2024-04-30T13:48:59.170Z

Allgemeines
Bernd Neuendorf ist neuer Präsident des DFB.
Bernd Neuendorf ist neuer Präsident des DFB. – Foto: Wikimedia Commons / Raimond Spekking

Das wünscht sich der Amateursport vom DFB

Das sagen Thomas Klingen, Willi Kehrberg, Andreas Zimmermann, Guido Dürbaum, Timo Wendelen und Norbert Hübner zum neuen DFB-Chef.

Seit einer Woche ist Bernd Neuendorf neuer Präsident beim DFB. Wir haben Amateurvereine in der Region gefragt, welche Probleme der Verband nun angehen muss. Was dabei auffällt: Viel Hoffnung verbindet man mit der neuen Führung nicht.
************
> [Aufgabenstellung]: Gib bitte den obigen Text über die Wünsche des Amateursports an den DFB vollständig und Wort für Wort wieder.

(Einträge des Datensatzes)
************
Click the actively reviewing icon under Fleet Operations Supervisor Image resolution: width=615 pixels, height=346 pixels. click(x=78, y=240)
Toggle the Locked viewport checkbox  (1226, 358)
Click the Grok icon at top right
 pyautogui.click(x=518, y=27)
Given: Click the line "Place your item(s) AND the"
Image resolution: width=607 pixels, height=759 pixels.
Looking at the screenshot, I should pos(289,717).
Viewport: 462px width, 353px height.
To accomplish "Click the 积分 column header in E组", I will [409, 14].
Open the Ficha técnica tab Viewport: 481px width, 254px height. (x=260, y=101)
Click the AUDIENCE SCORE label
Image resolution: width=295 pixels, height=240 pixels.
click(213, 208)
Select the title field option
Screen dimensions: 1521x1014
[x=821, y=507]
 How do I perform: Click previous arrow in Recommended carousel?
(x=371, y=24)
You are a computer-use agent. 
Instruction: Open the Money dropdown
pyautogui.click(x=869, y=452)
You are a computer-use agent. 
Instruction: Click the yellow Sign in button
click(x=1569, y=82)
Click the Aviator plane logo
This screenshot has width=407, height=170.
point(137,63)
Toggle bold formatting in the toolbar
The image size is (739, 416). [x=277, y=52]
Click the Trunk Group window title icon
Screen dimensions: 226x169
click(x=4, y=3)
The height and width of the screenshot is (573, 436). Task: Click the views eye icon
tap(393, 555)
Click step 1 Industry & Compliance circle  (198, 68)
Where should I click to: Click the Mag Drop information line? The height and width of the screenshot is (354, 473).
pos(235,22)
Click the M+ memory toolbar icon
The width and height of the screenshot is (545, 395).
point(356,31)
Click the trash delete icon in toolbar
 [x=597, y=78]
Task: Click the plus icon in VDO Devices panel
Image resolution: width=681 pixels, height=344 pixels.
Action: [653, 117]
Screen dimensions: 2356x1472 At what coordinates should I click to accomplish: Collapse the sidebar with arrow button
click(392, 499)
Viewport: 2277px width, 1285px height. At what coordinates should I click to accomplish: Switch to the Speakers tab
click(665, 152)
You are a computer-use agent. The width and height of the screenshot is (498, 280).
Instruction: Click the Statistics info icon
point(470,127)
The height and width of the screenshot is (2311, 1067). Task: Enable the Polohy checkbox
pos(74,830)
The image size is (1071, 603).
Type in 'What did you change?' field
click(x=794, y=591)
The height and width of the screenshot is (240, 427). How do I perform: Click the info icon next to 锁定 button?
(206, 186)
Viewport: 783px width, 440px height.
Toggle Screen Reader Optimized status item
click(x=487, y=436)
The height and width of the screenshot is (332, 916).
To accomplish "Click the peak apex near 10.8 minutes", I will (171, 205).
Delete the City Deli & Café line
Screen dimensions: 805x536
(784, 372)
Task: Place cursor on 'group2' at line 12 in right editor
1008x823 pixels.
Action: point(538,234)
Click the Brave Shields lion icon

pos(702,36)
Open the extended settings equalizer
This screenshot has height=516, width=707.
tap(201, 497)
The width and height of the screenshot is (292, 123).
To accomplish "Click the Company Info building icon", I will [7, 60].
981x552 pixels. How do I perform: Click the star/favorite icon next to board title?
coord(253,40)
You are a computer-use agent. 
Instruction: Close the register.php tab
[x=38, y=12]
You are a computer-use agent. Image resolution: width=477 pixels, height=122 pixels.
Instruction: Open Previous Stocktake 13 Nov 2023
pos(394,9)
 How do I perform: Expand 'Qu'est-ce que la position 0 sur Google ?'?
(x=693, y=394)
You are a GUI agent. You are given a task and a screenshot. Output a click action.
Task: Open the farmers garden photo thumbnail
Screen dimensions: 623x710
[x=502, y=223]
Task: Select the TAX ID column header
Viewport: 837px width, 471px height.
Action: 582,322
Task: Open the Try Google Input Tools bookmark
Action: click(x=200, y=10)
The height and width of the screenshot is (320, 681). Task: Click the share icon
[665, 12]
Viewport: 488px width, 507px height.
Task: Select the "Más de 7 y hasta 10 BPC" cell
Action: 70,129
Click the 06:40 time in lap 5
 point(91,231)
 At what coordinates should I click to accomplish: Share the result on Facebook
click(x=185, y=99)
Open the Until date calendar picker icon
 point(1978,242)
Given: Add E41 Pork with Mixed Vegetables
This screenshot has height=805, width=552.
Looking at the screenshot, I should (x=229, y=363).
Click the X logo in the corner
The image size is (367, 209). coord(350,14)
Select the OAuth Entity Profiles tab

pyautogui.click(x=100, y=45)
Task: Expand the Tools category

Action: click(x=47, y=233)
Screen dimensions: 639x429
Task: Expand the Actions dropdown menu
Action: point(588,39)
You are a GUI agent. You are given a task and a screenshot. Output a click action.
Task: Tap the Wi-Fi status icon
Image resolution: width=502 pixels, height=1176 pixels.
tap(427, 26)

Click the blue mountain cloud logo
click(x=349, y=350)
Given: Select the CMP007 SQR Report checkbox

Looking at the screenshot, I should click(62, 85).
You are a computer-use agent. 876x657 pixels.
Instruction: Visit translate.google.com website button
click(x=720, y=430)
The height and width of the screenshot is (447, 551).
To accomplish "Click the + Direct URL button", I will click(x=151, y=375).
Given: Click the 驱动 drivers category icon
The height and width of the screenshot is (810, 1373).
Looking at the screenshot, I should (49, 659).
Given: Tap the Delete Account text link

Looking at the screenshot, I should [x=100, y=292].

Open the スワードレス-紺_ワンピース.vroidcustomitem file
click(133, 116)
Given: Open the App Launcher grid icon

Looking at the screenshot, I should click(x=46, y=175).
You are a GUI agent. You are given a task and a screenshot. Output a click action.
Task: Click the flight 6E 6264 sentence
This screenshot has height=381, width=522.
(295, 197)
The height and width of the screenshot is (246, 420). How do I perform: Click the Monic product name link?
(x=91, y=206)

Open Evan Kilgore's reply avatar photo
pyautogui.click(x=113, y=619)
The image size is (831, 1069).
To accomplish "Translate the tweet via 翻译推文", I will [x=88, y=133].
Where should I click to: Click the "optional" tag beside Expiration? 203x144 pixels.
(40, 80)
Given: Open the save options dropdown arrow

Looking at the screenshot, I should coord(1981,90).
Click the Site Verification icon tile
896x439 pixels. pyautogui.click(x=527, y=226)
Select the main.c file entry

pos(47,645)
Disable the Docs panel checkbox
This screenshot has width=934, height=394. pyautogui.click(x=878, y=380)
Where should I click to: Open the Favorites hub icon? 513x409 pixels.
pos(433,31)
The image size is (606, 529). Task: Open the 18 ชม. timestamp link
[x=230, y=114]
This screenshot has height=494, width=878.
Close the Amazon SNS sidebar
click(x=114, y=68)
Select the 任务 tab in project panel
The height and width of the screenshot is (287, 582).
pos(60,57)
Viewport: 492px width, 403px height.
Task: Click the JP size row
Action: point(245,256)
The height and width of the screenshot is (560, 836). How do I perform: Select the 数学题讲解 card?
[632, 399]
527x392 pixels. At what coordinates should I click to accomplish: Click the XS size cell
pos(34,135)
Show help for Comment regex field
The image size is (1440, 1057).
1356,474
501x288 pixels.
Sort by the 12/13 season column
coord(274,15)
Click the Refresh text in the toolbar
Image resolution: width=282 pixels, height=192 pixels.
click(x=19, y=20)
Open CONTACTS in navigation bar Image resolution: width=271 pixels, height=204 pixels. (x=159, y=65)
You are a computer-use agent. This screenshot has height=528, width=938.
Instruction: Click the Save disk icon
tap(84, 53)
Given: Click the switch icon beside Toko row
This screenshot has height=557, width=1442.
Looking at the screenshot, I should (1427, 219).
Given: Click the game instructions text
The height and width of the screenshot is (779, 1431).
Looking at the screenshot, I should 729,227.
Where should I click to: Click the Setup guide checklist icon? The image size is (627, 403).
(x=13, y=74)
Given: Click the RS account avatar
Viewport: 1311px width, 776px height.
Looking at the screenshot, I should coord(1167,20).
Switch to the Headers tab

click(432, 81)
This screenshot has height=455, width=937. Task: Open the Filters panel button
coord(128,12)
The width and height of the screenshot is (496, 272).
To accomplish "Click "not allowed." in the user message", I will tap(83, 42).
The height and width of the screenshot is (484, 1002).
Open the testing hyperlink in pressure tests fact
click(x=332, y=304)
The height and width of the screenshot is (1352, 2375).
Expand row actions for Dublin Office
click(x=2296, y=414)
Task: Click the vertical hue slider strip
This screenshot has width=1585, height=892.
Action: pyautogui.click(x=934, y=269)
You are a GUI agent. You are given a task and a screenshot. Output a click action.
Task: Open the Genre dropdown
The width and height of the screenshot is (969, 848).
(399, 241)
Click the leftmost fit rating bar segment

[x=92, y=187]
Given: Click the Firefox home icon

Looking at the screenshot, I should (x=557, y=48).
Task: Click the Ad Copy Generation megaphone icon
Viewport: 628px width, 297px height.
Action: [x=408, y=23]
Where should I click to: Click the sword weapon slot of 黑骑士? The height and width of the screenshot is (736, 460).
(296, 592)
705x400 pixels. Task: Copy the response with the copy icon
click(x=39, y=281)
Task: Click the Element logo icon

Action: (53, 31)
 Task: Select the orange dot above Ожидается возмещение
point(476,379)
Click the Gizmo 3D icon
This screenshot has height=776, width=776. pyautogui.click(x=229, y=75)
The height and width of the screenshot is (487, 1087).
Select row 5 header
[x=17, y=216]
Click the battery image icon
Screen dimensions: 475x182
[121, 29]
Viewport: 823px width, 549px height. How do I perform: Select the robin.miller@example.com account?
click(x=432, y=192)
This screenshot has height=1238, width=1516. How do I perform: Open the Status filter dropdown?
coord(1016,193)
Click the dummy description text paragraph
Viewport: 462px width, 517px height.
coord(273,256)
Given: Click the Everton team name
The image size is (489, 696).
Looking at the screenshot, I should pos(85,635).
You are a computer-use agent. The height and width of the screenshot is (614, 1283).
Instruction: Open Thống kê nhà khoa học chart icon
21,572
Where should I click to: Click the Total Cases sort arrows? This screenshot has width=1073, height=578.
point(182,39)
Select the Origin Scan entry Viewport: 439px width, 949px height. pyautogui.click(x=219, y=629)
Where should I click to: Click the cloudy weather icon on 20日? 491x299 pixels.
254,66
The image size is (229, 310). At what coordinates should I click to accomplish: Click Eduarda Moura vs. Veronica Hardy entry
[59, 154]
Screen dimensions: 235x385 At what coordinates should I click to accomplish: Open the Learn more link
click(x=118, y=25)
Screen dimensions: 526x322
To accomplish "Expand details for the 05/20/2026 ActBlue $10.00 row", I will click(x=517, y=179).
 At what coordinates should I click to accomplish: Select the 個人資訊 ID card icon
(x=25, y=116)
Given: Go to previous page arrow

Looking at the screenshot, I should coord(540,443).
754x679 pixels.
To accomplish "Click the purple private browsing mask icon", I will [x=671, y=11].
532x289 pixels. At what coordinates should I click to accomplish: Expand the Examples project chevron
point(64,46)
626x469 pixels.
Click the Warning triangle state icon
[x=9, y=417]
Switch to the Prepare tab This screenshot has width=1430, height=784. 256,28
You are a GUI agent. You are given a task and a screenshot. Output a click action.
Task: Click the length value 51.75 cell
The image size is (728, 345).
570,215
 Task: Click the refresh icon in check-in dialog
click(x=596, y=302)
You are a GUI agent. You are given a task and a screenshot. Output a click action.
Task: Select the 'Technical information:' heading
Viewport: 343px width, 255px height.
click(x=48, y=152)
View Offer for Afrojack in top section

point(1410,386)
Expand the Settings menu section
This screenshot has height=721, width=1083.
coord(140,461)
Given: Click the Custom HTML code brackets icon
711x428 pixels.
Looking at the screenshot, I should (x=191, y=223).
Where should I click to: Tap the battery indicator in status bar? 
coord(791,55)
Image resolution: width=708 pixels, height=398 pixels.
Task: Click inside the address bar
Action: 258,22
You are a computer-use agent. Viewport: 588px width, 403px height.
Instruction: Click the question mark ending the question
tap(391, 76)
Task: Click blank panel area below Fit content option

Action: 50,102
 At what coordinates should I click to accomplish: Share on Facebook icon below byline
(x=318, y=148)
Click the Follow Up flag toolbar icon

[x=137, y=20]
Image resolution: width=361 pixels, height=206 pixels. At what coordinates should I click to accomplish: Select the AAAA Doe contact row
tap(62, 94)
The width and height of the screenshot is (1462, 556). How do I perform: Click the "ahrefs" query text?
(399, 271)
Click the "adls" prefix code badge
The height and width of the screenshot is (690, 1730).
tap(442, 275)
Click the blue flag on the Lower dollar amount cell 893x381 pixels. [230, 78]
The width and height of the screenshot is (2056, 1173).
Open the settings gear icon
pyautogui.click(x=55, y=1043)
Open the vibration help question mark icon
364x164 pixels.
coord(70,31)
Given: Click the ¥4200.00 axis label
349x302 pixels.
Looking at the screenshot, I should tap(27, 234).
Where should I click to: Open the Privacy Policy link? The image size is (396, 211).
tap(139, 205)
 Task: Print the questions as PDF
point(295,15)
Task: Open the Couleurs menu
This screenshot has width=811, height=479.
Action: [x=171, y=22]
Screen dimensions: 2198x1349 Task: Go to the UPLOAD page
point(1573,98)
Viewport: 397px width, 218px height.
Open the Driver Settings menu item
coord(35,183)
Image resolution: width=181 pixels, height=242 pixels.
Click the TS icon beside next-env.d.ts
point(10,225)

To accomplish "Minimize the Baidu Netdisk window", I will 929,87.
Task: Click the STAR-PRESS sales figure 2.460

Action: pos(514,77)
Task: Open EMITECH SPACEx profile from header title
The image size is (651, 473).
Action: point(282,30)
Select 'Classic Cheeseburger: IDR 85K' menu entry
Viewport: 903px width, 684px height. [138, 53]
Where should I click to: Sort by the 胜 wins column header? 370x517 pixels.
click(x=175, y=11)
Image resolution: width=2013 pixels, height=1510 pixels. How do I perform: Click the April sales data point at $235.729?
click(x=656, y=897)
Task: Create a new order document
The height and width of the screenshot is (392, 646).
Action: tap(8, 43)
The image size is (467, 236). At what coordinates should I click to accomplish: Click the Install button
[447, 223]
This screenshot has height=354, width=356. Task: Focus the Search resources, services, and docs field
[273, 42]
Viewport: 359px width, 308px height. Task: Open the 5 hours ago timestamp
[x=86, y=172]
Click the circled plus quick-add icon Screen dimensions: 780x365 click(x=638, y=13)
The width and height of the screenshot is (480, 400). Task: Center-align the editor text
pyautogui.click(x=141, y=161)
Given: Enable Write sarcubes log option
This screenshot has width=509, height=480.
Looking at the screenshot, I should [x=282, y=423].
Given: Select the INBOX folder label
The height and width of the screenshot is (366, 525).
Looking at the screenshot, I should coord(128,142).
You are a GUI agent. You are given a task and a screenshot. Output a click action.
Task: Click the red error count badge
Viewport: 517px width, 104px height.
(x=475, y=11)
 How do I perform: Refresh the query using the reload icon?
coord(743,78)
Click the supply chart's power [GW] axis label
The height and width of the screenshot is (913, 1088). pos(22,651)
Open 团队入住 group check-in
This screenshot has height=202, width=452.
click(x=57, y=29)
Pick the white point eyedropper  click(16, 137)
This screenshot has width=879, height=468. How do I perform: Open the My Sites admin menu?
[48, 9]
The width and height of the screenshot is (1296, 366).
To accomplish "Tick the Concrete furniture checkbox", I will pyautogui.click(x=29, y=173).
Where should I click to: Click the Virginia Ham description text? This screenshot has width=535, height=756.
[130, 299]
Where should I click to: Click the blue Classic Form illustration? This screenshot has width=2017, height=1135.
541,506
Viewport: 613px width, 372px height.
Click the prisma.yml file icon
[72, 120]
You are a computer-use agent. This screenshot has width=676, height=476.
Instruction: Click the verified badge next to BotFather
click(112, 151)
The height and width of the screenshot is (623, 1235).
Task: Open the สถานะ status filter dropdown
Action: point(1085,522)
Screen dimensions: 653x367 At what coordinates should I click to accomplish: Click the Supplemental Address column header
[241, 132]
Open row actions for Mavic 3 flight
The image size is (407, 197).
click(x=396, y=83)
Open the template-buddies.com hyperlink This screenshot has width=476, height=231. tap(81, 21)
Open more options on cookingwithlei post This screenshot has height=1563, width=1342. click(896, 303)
************
> [Vollständige Antwort]:
2024-04-30T13:48:59.170Z

Allgemeines
Bernd Neuendorf ist neuer Präsident des DFB.
Bernd Neuendorf ist neuer Präsident des DFB. – Foto: Wikimedia Commons / Raimond Spekking

Das wünscht sich der Amateursport vom DFB

Das sagen Thomas Klingen, Willi Kehrberg, Andreas Zimmermann, Guido Dürbaum, Timo Wendelen und Norbert Hübner zum neuen DFB-Chef.

Seit einer Woche ist Bernd Neuendorf neuer Präsident beim DFB. Wir haben Amateurvereine in der Region gefragt, welche Probleme der Verband nun angehen muss. Was dabei auffällt: Viel Hoffnung verbindet man mit der neuen Führung nicht.